As some on here will know about 3 weeks ago I took delivery of a Euramobil Integra 810 HS. During this cold weather when out driving I have used the E M additional cab heating with the 2 switches alongside the passenger seat.
It seemed extremely efficient and worked before the engine water temperature rose very far to work the standard Fiat heating. My querie is does anyone know where the heat for this comes from, is it the engine cooling system or possibly some sort of heat exchanger on the exhaust. 
Any ideas anyone. It,s too cold to go out and crawl around to try and see at the moment so I am taking this easier option.
Happy new year to you all

Regards, Dave


----------



## Vennwood

Hi Dave,

typically a heat exchanger is used from the engine cooling system. The one you refer to i.e. cab heater it uses the engine cooling system water into a radiator with a fan that blows the air through it. As you say it is very efficient. If you have the Alde heating system then it heats up the radiators and warms the whole MH

Hope this helps


----------



## DABurleigh

Not only do you not have to get cold looking, you also needn't show you don't know!  An MHF search shows:
http://www.motorhomefacts.com/ftopicp-213818.html#213818

Dave


----------



## Chudders

Thanks for the replies and the info. Didn,t think of doing a search, must be hung over from last night. Thanks for the link
Regards, Dave


----------



## Pard

Took the opportunity of the thaw to take the van out for a warm-up run and try the supplementary heating. Have followed the threads (both this one and the link provided by Dave Burleigh). The two switches on my Integra 636 LS (Merc base) don't seem to have the required effect - i.e. no heat, no fan. Cab heater works fine. Is there another switch somewhere I'm missing? A plate on the driver's seat suggests there is an Eberspacher Hydronic heater, and a mysterious metal 'bottle' and additional piping and vents [like that for the blown air system] in the dinette underseat compartment [behind the front passenger] looks as if it is part of a suppl heater system. Help!

Terry


----------



## Chudders

I have found that for the fans to work not only does the ignition need to be on but also the habitation electric (Possibly even the ligting switch not sure).
Works really well, went for a drive in the cold the other day and the combination of the conventional Fiat cab heater and the supplementry EM heating made the cab too hot, had to turn one down.
Dave


----------



## Pard

Hi Dave

Thanks yet again! I'm pretty sure I had the habitation electrics switch on, but probably not the lights. So I'll give that a try - will have to await the weather tomorrow to see what it's like!

Incidentally, the manual for mine makes mention too of being able to use the Truma gas heating while travelling. There is no indication that mine has ever been set up for that - no Secumotion regulator system, for instance. Is your 810? Is there any point with the supplementary diesel heating available anyway?

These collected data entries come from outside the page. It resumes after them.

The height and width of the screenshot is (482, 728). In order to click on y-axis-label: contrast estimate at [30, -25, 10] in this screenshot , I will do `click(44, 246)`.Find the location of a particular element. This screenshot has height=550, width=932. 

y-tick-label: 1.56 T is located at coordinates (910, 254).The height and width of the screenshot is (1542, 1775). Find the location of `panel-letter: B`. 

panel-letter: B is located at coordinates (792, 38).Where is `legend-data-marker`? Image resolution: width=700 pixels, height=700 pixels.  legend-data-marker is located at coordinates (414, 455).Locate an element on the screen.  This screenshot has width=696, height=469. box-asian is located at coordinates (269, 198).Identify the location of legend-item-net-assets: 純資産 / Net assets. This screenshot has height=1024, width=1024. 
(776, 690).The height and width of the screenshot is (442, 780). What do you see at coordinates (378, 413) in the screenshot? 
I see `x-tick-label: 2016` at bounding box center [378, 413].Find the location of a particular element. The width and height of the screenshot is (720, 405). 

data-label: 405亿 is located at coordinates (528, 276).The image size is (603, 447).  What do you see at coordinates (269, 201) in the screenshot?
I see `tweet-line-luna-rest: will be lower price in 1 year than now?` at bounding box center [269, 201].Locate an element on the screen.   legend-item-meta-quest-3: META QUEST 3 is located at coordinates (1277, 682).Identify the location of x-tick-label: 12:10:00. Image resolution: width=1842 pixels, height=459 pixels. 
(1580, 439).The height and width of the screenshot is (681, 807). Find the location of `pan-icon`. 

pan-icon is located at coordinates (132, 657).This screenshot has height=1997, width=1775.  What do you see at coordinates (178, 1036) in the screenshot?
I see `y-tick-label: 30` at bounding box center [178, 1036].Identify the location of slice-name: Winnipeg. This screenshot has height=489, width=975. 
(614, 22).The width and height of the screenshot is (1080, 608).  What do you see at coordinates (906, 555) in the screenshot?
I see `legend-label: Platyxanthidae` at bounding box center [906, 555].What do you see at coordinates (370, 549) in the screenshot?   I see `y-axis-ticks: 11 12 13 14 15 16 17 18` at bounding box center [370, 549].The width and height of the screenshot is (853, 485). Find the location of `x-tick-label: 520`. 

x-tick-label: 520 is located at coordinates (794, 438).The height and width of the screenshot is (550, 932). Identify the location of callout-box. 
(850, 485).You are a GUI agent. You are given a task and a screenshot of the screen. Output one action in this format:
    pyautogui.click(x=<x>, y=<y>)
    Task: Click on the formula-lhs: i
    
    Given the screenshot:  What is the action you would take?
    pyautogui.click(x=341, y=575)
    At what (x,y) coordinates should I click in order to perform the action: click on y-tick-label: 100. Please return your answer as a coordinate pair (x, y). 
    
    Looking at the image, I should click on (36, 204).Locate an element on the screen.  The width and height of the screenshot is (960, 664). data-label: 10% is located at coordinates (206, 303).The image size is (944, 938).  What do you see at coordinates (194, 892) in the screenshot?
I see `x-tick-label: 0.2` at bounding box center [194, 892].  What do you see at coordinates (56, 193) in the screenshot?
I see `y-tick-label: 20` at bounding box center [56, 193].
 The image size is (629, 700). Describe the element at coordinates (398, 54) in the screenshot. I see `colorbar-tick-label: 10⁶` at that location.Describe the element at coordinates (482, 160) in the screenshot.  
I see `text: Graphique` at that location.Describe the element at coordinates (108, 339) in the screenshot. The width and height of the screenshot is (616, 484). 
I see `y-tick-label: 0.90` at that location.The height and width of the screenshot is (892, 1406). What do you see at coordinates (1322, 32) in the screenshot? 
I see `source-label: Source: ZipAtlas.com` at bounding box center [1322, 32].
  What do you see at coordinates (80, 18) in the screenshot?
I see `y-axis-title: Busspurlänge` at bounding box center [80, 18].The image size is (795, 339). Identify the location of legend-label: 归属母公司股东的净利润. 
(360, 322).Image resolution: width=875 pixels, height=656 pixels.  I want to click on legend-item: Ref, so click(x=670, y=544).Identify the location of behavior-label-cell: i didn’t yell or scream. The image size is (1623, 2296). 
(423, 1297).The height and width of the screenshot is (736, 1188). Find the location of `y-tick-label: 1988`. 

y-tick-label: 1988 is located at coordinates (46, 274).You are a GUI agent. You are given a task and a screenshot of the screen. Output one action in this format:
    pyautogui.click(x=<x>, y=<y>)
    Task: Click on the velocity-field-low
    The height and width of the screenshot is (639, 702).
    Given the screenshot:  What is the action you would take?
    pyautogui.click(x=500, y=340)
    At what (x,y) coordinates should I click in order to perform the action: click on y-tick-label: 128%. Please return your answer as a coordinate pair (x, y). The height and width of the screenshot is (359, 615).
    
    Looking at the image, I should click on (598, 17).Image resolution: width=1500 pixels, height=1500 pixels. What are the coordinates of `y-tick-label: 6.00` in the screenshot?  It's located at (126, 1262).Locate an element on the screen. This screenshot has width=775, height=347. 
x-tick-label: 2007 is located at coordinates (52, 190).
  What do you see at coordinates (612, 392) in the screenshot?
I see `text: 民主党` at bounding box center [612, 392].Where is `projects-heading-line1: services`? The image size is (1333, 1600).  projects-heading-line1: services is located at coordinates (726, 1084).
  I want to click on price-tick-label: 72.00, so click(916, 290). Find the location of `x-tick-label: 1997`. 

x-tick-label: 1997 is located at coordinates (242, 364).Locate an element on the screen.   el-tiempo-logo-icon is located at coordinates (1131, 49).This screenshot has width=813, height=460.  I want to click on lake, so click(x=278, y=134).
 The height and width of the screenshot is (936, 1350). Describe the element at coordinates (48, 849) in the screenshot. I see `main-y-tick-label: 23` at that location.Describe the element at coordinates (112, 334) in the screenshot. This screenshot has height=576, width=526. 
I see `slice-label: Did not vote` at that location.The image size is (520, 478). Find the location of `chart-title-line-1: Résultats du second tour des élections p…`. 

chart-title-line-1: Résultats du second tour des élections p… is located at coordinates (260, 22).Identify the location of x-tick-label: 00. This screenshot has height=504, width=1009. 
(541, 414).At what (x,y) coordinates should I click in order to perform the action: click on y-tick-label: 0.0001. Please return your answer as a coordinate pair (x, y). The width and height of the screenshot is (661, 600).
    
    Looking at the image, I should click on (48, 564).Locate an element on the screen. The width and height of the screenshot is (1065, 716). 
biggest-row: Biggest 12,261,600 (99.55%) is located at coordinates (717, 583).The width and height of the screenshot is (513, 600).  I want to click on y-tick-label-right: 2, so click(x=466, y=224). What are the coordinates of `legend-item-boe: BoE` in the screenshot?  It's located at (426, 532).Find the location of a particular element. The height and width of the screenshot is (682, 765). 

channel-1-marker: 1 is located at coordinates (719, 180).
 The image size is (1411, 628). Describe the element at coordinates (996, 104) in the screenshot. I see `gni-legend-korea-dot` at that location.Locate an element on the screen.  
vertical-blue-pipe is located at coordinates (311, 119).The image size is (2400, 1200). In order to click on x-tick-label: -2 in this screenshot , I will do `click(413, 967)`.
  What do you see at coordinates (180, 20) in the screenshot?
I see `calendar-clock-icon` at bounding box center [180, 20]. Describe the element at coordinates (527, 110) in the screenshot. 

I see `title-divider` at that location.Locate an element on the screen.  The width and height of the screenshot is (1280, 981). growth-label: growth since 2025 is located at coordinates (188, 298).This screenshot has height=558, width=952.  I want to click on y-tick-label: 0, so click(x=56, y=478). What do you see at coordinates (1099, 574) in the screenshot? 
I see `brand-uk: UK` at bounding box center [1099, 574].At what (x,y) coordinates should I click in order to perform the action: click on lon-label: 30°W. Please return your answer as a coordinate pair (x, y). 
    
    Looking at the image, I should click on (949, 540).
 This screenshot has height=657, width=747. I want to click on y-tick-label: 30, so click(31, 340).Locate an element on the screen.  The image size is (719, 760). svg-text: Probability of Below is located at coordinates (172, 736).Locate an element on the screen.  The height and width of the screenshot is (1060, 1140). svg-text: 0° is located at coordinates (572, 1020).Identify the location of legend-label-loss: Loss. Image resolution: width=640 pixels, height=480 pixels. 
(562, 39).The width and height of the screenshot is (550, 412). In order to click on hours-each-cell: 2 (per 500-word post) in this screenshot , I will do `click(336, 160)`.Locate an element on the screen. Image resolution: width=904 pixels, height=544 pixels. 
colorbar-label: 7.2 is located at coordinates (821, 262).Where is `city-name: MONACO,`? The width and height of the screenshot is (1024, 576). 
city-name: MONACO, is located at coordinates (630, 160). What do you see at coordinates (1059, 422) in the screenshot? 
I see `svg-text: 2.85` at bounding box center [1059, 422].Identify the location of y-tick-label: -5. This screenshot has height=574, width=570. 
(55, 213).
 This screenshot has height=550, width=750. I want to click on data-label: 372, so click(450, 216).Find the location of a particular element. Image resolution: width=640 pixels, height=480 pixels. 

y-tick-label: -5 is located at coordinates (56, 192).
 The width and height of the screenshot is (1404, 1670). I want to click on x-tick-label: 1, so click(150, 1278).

I'm just a bit confused by all the possible facilities and I thought I knew motorhomes quite well! Having an interesting time learning, though.

Terry


----------



## PeterandLinda

Hi

Excuse my silly question (as a Hymer owner) but this isn't an Eberspacher auxiliary heater is it?

That would certainly heat up a lot quicker than the van's engine heat.

P&L


----------



## DiscoDave

where might one aquire such an item? Is it designed to fit in a particular model of motorhome or is it just an auxiliary heater matrix with a fan?


----------



## Chudders

Hi Pard, yes I think you definately need the secumotion regulator to be able to use the heating whislt driving even though the heater itself says it can be used. Some don,t even then think it,s safe to drive with the gas on. Got to say I certainly don,t need it. Certainly no point in additional diesel heating this works so well. 
P&L. No its not an Eberspacher heater. It just works off the engine through some sort of matrix although I am not quite sure where or how. I assume and others on here tell me its from the engine coolant. I did wonder if it worked from a heat exchanger on the exhaust cause it certainly heats up faster than the engine heater.
DiscoDave, I don,t know if a similar system can be bought as an aftermarket item. The Euramobil is fairly new to me and I,m learning about it. 
Regards all, Dave


----------



## Pard

More thanks owed to Chudders! Have run the engine for a while (stationary) with the habitation lighting power on, and sure enough the heater works. Not sure how long it will take to heat fully, but I'm reassured that it will do the job. So no more concerns about the en route heating. I'm looking forward to the chance to use it all in earnest!

Terry


----------